Número representa 12% da população feminina em idade de trabalhar. As mulheres também somam 435 mil dos negócios ativos

Goiás tem 374 mil mulheres empreendedoras, segundo o estudo Perfil da Mulher Empreendedora, divulgado pelo Sebrae Goiás nesta sexta-feira (6), que traça um panorama sobre quem são e como atuam as mulheres que comandam negócios no território goiano.
De acordo com a pesquisa, as empreendedoras representam 12% da população feminina em idade de trabalhar. Entre os cerca de 1 milhão de pequenos negócios ativos em Goiás, aproximadamente 435 mil (44%) são liderados por mulheres.
Segundo a analista da Unidade de Gestão Estratégica do Sebrae Goiás, Polyanna Marques Cardoso, o levantamento busca ampliar a compreensão sobre esse público e incentivar novas iniciativas empresariais.

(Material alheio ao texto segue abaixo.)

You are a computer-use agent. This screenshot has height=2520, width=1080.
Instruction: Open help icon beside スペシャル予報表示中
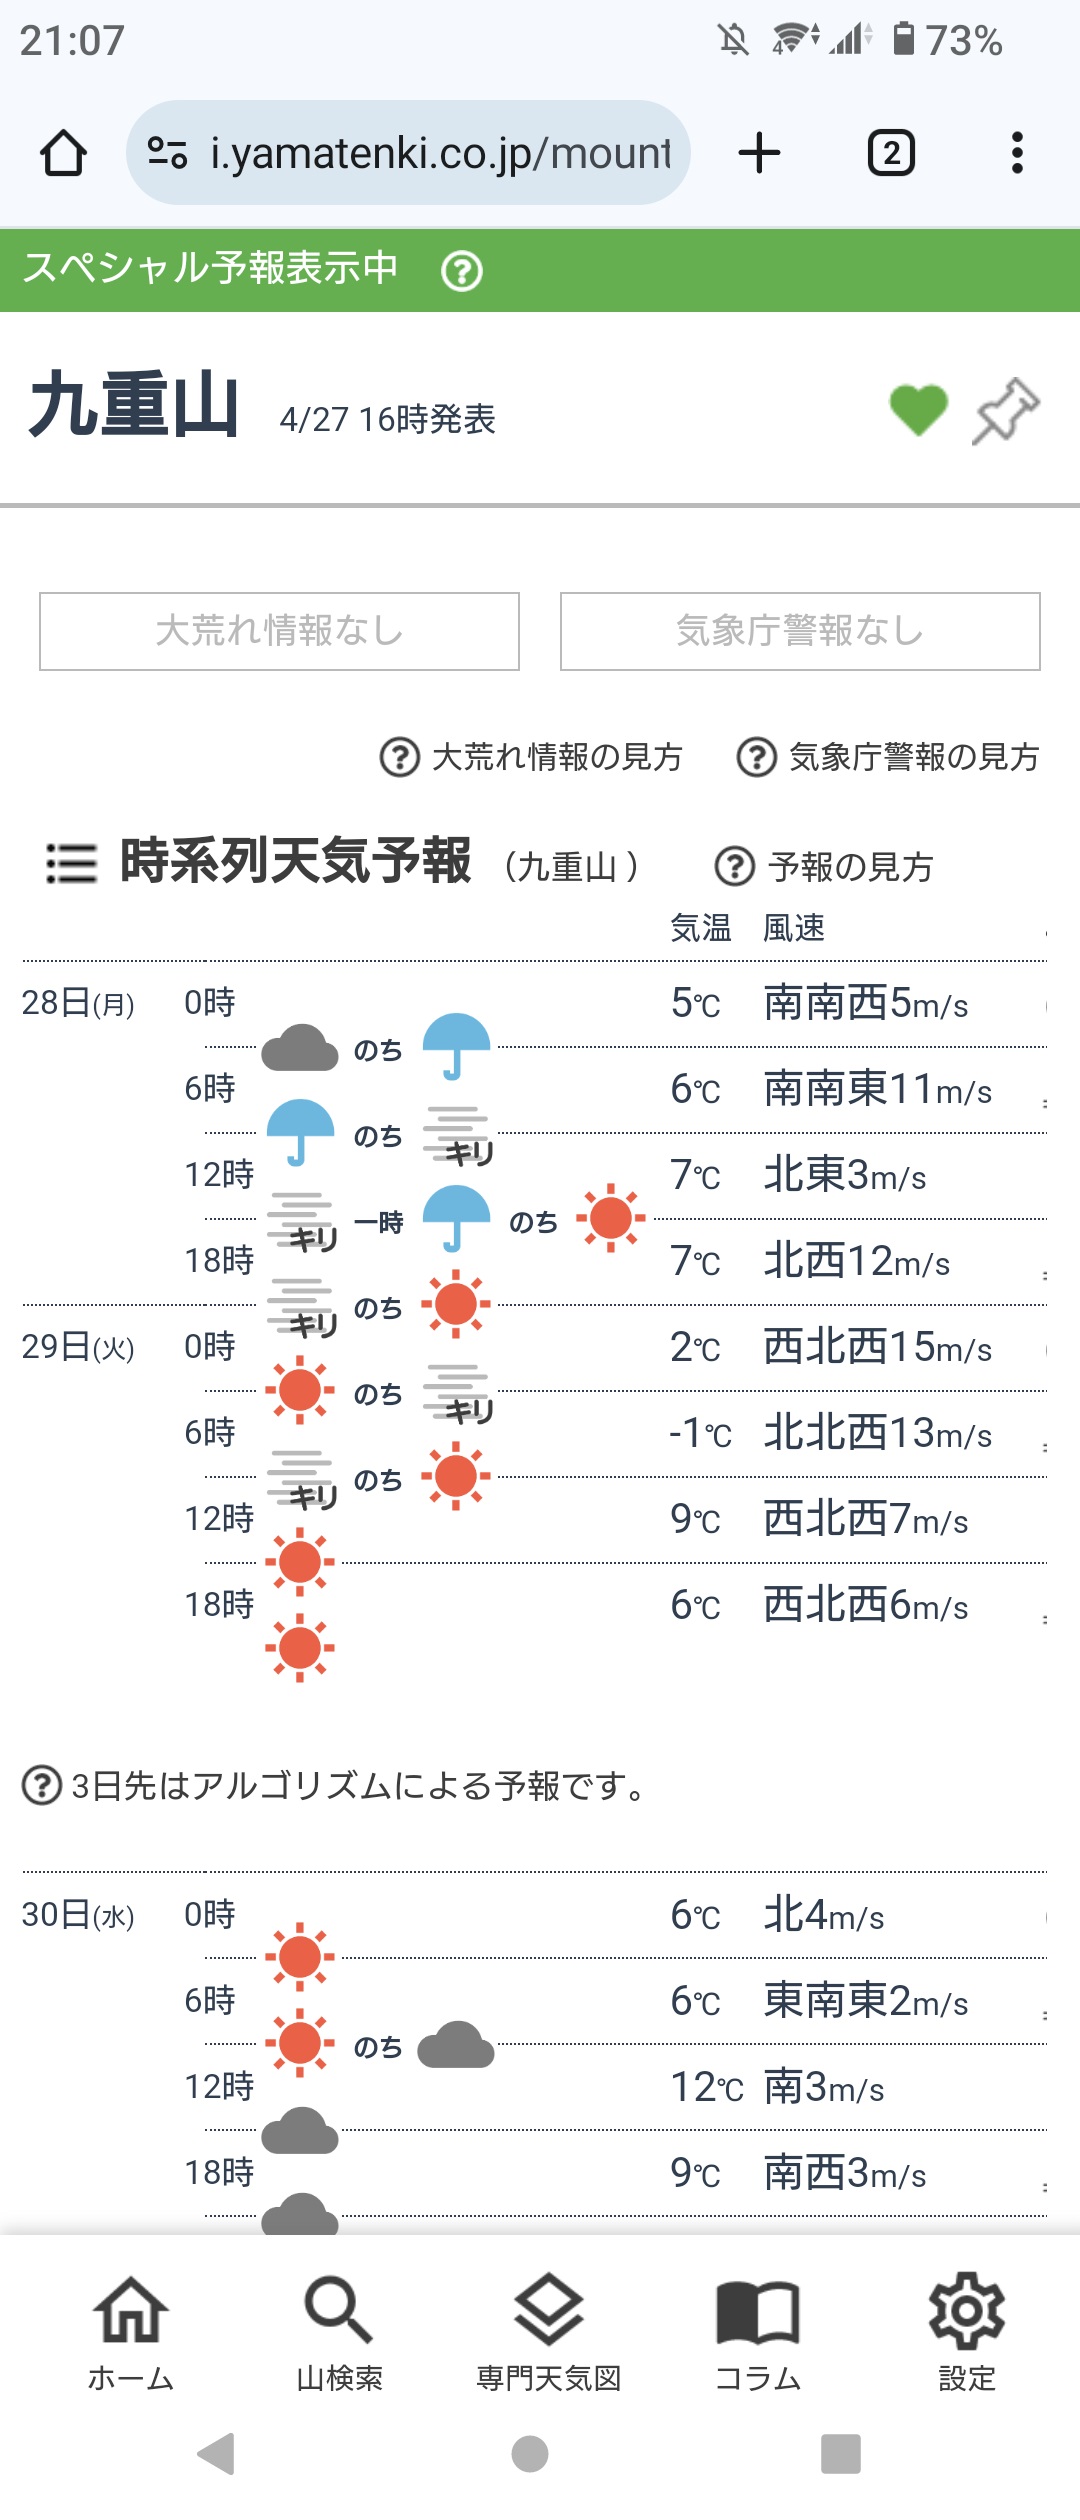[x=462, y=271]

“As informações trazem um retrato socioeconômico das mulheres empreendedoras goianas. São dados e histórias que podem inspirar muitas outras mulheres a seguirem o caminho do empreendedorismo, conquistando autonomia financeira e realizando seus próprios sonhos”, afirma.
Números
O estudo mostra que as empreendedoras goianas têm idade média de 43 anos e, em sua maioria, são negras (53%). A escolaridade também se destaca: 38% possuem ensino superior. Mesmo assim, ainda há desigualdade de renda. Em média, os homens ganham 35% a mais que as mulheres, diferença que chega a 56% entre profissionais com nível superior.

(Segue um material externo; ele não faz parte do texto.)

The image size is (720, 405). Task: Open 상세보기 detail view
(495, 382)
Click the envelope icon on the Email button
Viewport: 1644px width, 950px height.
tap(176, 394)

Apesar do cenário, houve avanço na última década. O rendimento médio das empreendedoras cresceu 44% em dez anos, chegando a cerca de R$ 3.723 mensais.
A pesquisa também aponta mudanças sociais importantes: 53% das mulheres empreendedoras são chefes de família e muitas conciliam o negócio com as tarefas domésticas: 38% trabalham a partir de casa.
Microempreendedoras
Entre os negócios liderados por mulheres, quase metade é formada por microempreendedoras individuais (MEI). Em Goiás, são 214.121 mulheres nessa categoria, o que representa 49% das empresas ativas comandadas por elas.
Grande parte desses negócios ainda está em fase inicial: 60% têm até 3,5 anos de funcionamento. Os principais setores de atuação são serviços pessoais, como beleza e estética, comércio de vestuário e alimentação.
O empreendedorismo feminino também tem impacto direto na renda familiar. De acordo com o estudo, 76% das empreendedoras têm no negócio a principal fonte de renda da família.
Apesar da relevância econômica, os desafios persistem. 78% relatam dificuldades financeiras, sendo que 39% apontam o acesso ao crédito como principal obstáculo. Além disso, a digitalização ainda é limitada: 75% não utilizam inteligência artificial nos negócios, e 25% enfrentam exclusão digital.